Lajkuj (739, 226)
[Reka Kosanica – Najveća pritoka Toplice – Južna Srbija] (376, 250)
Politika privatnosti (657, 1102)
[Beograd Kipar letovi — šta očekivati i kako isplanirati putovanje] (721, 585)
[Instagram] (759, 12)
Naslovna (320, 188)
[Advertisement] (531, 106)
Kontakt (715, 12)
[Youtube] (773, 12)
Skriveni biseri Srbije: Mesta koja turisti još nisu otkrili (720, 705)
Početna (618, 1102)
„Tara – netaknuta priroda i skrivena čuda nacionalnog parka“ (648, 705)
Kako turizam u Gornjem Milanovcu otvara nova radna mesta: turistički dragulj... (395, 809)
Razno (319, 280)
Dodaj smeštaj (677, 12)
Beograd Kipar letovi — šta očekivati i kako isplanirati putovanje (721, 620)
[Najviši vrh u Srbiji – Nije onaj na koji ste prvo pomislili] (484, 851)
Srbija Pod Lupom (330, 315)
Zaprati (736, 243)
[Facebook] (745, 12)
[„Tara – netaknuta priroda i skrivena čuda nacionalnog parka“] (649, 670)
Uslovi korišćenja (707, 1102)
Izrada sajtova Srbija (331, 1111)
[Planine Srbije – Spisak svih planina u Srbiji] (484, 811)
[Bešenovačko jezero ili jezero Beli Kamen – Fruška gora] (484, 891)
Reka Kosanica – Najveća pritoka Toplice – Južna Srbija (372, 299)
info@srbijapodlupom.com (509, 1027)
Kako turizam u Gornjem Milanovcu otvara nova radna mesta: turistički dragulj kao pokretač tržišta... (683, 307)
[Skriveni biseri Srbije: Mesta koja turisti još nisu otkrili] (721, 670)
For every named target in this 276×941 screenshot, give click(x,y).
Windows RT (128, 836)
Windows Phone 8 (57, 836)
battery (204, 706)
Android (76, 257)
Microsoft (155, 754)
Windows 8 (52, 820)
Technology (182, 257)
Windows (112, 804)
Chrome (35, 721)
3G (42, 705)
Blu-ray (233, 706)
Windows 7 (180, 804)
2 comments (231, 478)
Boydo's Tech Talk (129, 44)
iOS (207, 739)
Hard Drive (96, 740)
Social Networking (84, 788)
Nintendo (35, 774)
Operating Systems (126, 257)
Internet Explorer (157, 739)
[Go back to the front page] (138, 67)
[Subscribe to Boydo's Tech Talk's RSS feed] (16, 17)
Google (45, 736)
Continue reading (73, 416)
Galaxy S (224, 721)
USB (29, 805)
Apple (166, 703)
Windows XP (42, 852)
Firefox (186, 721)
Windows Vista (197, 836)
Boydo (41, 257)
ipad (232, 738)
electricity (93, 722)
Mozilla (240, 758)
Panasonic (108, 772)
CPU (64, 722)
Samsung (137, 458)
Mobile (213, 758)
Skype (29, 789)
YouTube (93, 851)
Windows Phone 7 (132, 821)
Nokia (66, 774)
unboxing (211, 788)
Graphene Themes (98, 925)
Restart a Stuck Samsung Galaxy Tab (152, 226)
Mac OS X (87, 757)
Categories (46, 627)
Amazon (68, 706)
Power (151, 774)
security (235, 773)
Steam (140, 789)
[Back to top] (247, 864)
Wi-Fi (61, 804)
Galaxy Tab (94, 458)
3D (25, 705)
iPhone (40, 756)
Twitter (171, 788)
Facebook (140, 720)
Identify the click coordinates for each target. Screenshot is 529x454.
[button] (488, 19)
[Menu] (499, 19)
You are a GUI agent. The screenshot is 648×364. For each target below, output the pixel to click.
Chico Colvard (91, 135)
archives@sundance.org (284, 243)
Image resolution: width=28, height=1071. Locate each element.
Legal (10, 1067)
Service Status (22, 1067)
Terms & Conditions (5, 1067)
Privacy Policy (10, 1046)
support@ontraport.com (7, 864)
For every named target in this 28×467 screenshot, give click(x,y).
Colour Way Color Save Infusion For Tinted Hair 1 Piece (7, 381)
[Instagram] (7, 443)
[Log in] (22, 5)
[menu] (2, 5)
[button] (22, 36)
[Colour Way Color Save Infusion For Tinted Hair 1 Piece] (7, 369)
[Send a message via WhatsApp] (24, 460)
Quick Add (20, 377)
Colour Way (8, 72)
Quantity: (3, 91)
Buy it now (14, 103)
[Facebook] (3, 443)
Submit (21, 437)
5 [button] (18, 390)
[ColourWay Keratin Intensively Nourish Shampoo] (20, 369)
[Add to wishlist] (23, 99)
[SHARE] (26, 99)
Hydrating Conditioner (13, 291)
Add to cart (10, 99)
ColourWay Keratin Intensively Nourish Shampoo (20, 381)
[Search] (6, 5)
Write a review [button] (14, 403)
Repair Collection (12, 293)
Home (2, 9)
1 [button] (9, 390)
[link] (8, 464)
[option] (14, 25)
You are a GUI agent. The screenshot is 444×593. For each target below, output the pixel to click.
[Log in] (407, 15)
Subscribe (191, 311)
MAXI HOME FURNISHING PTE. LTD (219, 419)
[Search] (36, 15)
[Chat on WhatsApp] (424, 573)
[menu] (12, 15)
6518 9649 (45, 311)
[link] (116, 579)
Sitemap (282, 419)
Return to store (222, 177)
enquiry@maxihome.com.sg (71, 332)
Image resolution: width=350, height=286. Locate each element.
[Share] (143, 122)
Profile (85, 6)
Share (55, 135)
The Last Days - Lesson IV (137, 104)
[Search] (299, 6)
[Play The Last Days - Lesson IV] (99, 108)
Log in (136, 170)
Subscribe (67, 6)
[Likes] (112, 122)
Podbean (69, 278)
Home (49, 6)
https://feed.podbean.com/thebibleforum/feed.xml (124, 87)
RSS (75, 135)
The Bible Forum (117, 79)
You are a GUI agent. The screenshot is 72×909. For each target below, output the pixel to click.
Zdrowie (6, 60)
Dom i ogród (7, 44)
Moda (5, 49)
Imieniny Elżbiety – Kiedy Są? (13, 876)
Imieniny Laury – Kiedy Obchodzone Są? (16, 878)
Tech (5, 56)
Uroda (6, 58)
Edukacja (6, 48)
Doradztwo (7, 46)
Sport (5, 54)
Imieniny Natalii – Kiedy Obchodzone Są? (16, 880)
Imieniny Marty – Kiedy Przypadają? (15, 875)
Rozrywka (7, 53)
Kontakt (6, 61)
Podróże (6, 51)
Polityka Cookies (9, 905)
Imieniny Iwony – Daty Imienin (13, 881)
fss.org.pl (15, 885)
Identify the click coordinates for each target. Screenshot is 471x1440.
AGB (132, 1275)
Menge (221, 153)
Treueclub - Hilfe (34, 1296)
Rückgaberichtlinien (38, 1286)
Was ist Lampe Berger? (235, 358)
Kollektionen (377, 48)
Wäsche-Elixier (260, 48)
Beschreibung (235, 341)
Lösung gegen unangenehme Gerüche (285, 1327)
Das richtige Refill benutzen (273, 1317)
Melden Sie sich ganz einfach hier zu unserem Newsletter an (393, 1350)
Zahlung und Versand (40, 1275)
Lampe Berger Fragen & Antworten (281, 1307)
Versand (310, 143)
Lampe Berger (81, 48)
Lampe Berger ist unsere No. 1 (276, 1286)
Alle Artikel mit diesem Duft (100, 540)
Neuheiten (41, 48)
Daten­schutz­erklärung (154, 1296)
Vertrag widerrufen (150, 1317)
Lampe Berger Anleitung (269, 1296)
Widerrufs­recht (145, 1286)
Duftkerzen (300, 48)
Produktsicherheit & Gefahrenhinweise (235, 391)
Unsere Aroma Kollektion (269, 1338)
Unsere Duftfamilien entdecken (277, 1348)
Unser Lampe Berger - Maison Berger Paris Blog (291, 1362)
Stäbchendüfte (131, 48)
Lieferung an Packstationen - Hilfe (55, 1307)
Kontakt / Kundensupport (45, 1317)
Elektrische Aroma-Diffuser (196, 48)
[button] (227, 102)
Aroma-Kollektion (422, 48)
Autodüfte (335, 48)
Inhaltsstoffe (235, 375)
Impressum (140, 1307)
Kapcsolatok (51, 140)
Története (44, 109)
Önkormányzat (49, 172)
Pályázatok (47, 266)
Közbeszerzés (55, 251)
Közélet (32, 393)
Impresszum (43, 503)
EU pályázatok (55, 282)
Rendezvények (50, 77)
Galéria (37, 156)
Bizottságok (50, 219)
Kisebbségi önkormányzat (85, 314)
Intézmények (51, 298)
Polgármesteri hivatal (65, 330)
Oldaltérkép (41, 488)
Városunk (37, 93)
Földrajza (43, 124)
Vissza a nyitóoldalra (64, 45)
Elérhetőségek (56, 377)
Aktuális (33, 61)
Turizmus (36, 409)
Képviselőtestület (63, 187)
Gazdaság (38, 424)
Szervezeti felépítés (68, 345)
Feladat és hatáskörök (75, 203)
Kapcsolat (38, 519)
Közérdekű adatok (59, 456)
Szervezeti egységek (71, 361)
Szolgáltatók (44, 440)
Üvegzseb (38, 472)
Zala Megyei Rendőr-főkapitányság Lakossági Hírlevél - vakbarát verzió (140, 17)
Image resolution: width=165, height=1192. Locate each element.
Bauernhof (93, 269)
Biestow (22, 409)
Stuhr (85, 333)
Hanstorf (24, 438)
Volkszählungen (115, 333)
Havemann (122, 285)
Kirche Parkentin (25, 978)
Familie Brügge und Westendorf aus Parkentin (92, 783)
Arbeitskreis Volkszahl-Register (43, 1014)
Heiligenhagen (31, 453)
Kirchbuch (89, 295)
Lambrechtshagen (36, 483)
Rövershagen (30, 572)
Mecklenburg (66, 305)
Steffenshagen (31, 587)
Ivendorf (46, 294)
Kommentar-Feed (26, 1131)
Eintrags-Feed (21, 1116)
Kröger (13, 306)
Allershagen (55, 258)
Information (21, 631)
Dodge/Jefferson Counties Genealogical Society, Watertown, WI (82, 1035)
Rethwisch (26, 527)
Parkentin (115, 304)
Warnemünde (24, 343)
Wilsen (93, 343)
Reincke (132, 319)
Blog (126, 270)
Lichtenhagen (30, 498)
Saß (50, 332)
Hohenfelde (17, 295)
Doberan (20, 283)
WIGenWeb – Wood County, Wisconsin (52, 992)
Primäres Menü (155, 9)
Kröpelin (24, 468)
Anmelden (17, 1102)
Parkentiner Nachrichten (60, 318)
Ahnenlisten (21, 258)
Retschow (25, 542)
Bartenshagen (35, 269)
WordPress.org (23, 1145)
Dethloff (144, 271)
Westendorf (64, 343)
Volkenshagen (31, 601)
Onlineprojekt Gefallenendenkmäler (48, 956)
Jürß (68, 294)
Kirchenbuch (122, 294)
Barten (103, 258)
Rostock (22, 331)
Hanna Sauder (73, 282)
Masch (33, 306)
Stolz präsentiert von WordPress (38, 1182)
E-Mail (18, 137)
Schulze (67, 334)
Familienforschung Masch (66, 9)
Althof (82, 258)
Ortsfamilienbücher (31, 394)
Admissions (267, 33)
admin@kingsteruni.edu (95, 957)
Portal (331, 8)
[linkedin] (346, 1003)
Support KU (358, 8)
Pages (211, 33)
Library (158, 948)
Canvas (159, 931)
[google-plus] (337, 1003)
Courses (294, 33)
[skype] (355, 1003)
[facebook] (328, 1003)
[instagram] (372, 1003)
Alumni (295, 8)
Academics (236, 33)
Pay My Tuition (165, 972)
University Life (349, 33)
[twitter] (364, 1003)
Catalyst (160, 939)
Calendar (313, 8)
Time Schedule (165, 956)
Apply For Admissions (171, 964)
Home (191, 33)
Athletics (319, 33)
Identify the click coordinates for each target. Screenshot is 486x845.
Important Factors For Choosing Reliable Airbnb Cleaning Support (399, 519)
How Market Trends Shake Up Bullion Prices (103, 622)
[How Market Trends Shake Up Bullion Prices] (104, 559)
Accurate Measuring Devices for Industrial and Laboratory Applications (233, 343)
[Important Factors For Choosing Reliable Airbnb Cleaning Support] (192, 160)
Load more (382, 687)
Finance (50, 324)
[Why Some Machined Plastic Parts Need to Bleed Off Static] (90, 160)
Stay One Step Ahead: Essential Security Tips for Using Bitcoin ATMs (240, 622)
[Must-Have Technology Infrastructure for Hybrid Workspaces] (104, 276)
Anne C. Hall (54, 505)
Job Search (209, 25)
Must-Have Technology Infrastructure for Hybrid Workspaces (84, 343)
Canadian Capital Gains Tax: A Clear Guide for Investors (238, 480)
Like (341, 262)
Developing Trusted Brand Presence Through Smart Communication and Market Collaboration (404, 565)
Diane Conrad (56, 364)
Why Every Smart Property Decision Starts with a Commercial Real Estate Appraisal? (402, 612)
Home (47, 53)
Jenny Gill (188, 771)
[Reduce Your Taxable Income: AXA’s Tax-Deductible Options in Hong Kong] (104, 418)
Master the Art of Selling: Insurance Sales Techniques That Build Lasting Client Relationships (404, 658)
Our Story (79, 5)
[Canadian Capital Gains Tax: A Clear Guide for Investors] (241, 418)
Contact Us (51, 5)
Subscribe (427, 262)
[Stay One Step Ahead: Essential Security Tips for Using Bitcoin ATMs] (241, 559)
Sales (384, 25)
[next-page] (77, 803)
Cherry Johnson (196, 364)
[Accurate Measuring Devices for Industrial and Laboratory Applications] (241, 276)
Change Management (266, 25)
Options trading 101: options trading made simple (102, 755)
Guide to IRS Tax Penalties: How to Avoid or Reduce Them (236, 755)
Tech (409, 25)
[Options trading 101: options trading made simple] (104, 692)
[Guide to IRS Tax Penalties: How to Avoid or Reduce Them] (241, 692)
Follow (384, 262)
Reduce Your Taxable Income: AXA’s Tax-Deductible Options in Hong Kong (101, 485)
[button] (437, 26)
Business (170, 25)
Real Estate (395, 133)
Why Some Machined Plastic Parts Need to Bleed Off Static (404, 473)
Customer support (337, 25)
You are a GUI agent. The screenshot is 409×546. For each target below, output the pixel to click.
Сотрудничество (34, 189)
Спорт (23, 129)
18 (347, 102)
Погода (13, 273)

Work required:
Copy the items above word for word, starting with the line that contains "Android (76, 257)" and going on through the line that contains "electricity (93, 722)".

Result of this exercise:
Android (76, 257)
Microsoft (155, 754)
Windows 8 (52, 820)
Technology (182, 257)
Windows (112, 804)
Chrome (35, 721)
3G (42, 705)
Blu-ray (233, 706)
Windows 7 (180, 804)
2 comments (231, 478)
Boydo's Tech Talk (129, 44)
iOS (207, 739)
Hard Drive (96, 740)
Social Networking (84, 788)
Nintendo (35, 774)
Operating Systems (126, 257)
Internet Explorer (157, 739)
[Go back to the front page] (138, 67)
[Subscribe to Boydo's Tech Talk's RSS feed] (16, 17)
Google (45, 736)
Continue reading (73, 416)
Galaxy S (224, 721)
USB (29, 805)
Apple (166, 703)
Windows XP (42, 852)
Firefox (186, 721)
Windows Vista (197, 836)
Boydo (41, 257)
ipad (232, 738)
electricity (93, 722)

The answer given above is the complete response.